Hacker News new | ask | show | jobs
by zawerf 2769 days ago
If the nsfw images were from google search (or are images that could easily be indexed by google), it's not surprising that google is performing well on them. Presumably any low confidence images would've been manually tagged and re-added to their training set already.
1 comments

Hey zawerf, your right. 2 notes.

1) it's very difficult to find nsfw images especially a particular kind like gore or suggestive nudity unless you Google things (which indicates a bigger problem). Maybe the solution is to use Bing (maybe this would cause the same issue in compariosn) or DuckDuckGo. But honestly I think if DuckDuckGo indexed a page, I'm pretty sure Google did as well. You would probably need something off of non indexed website which makes the job significantly harder.

2) even though google has all the images it's still not the best performing NSFW Detector Nanonets is.

If you're struggling on (1), Reddit has all kind of bizarre subreddits which cater to all kinds of images. It's also conveniently (is that fortunate?) well categorised. There are definitely subs for gory photos, non-nudity NSFW images and so on. Reddit is also a great resource for categorised SFW, since there are so many subreddits with active and strict moderation.
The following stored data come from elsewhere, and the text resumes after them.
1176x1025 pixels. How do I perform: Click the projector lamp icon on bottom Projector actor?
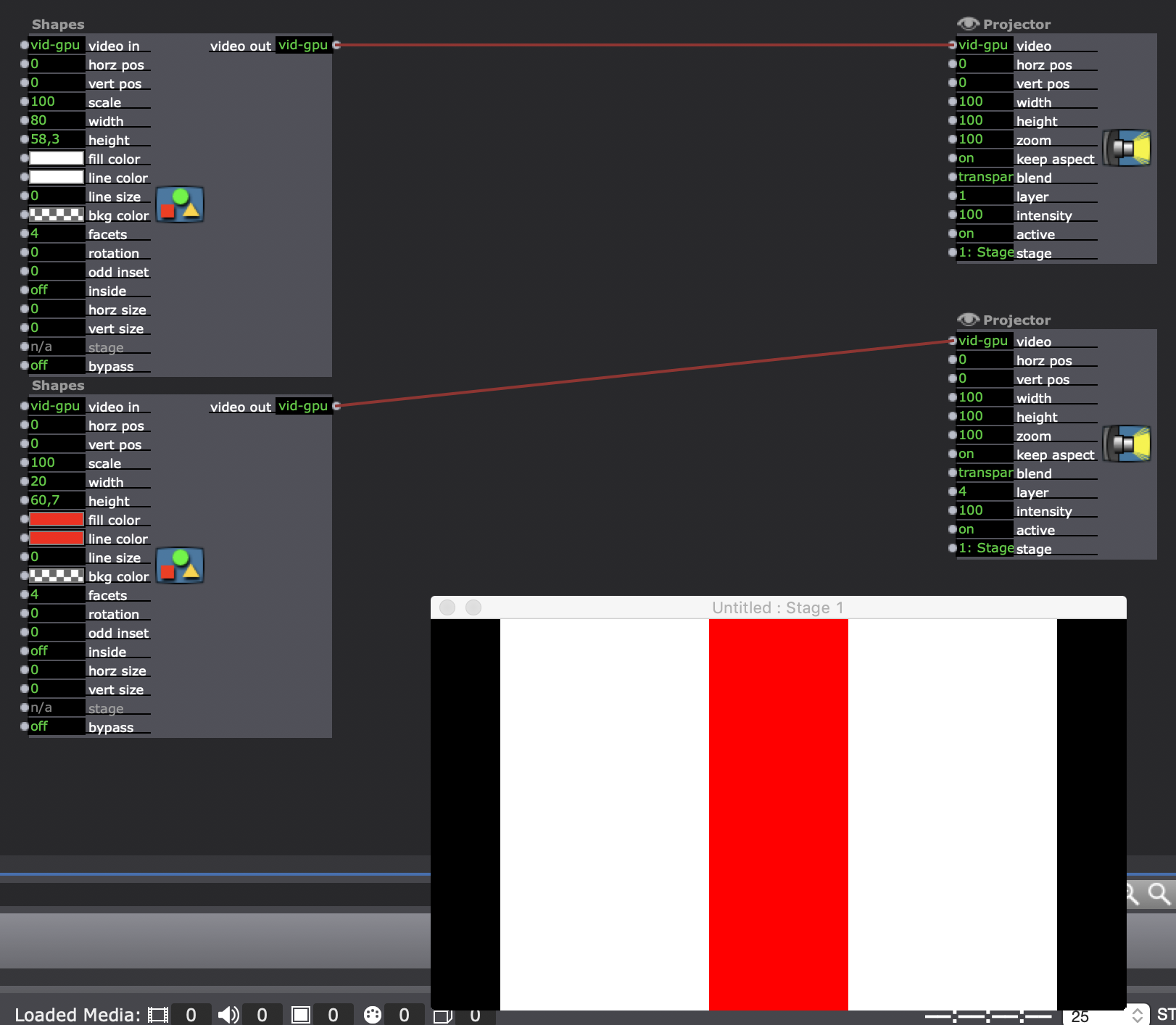coord(1127,444)
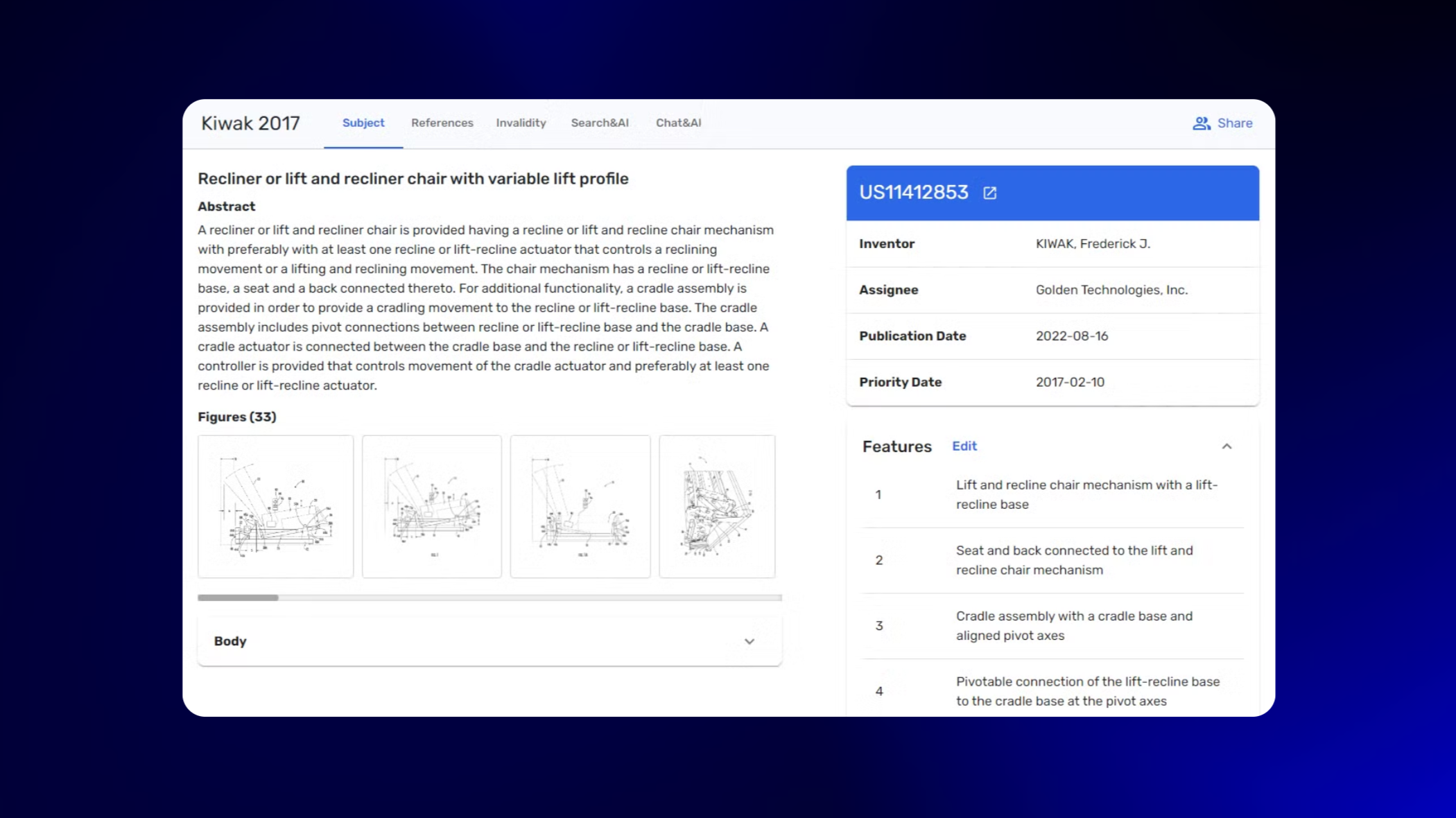
Task: Open the first patent figure thumbnail
Action: [275, 506]
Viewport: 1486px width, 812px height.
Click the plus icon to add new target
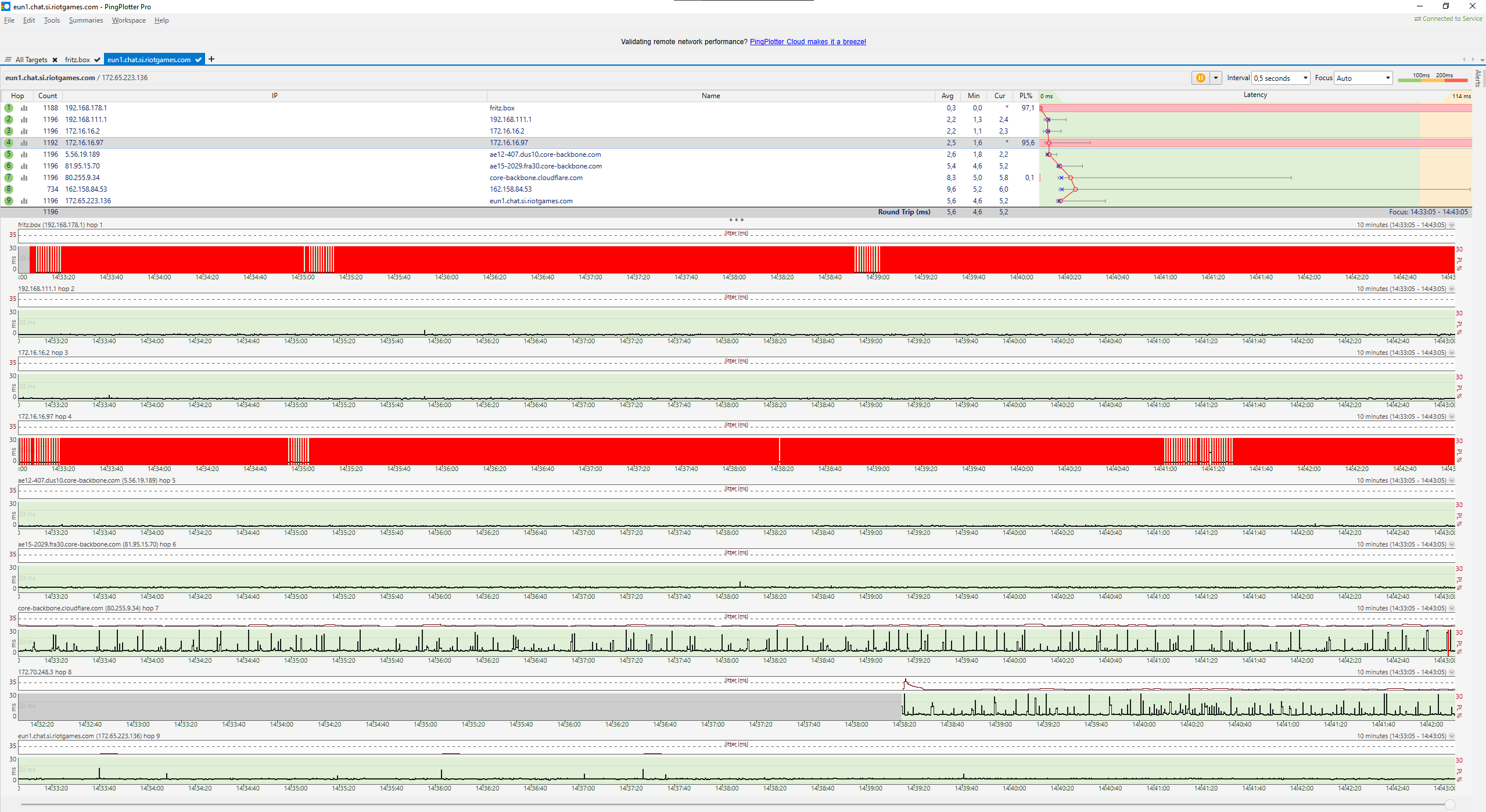pos(211,59)
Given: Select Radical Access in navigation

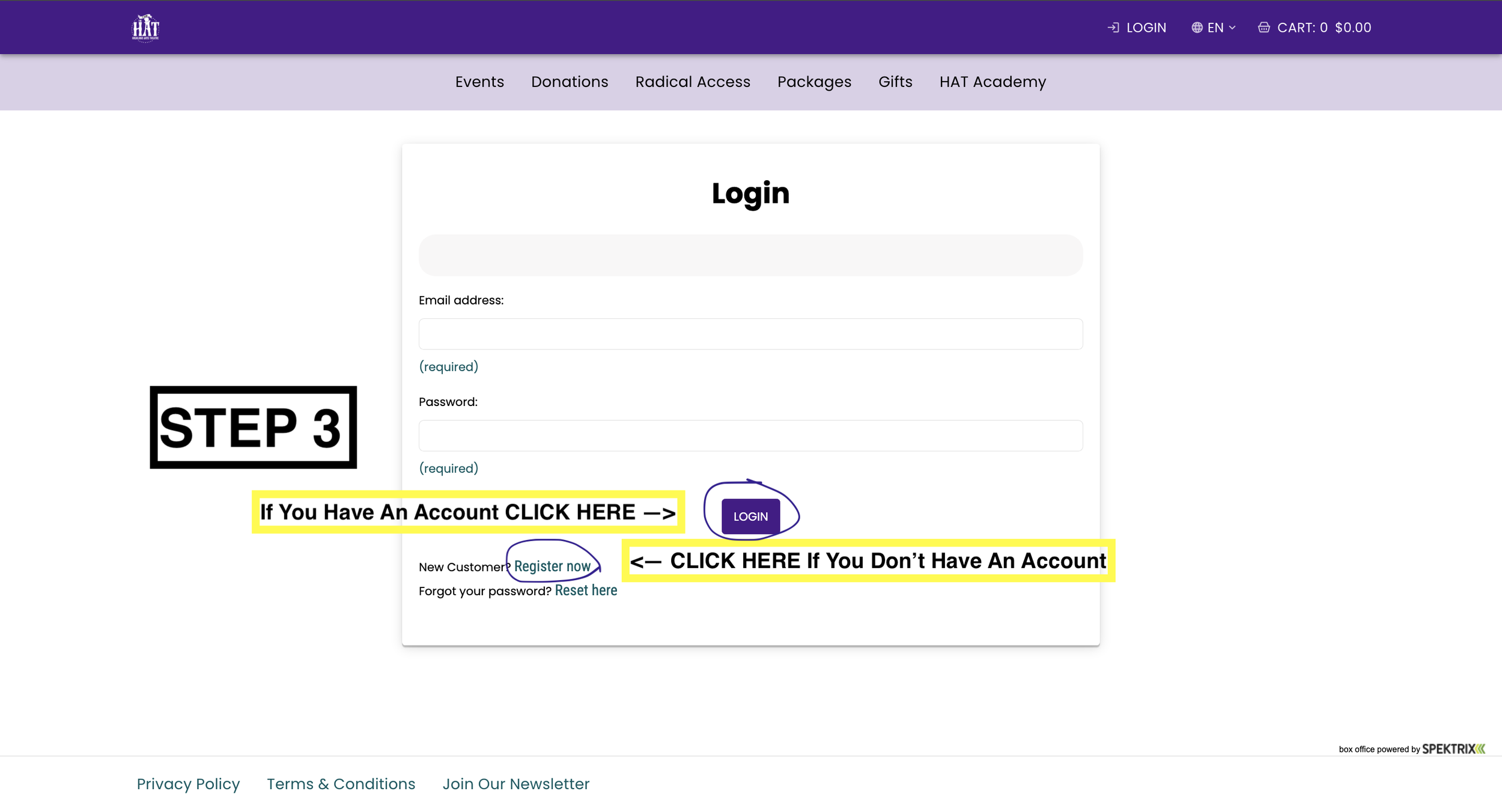Looking at the screenshot, I should 693,82.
It's reasonably easy to scrape: https://github.com/jveitchmichaelis/redditdownloader

They may have changed the API since I wrote that though.

So one thing I did for a while was to take content from porn sites, extract key frames and any available images, and look for SFW images. Hard problems include detecting NSFW stuff that includes no nudity / genitalia (bodily fluids and solids) and correcting skin tone (most models being trained on primarily Caucasian and Asian performer data had trouble with darker skin tones). Some previous research showed that the trained CNNs were looking very hard for lipstick, so adding in samples from performers with less contrast on the lips was also important for training purposes. I didn’t notice anything terribly different when training with transgender performers (hotdog / not hot dog is very easy from an object detection basis) but I had to be sure that there wasn’t confusion that a human could have that would introduce bias into the model. Another big plus with porn sites is that your data is already tagged by its users and they are checked aggressively for accuracy.

My point is really that image searches can only get you so far and that biases are abound in casual NSFW searches to the extent you may need to curate your own data sets that look like they could be on a random porn site in ANY section. Finding an appropriate training set almost reminds me of jury selection processes.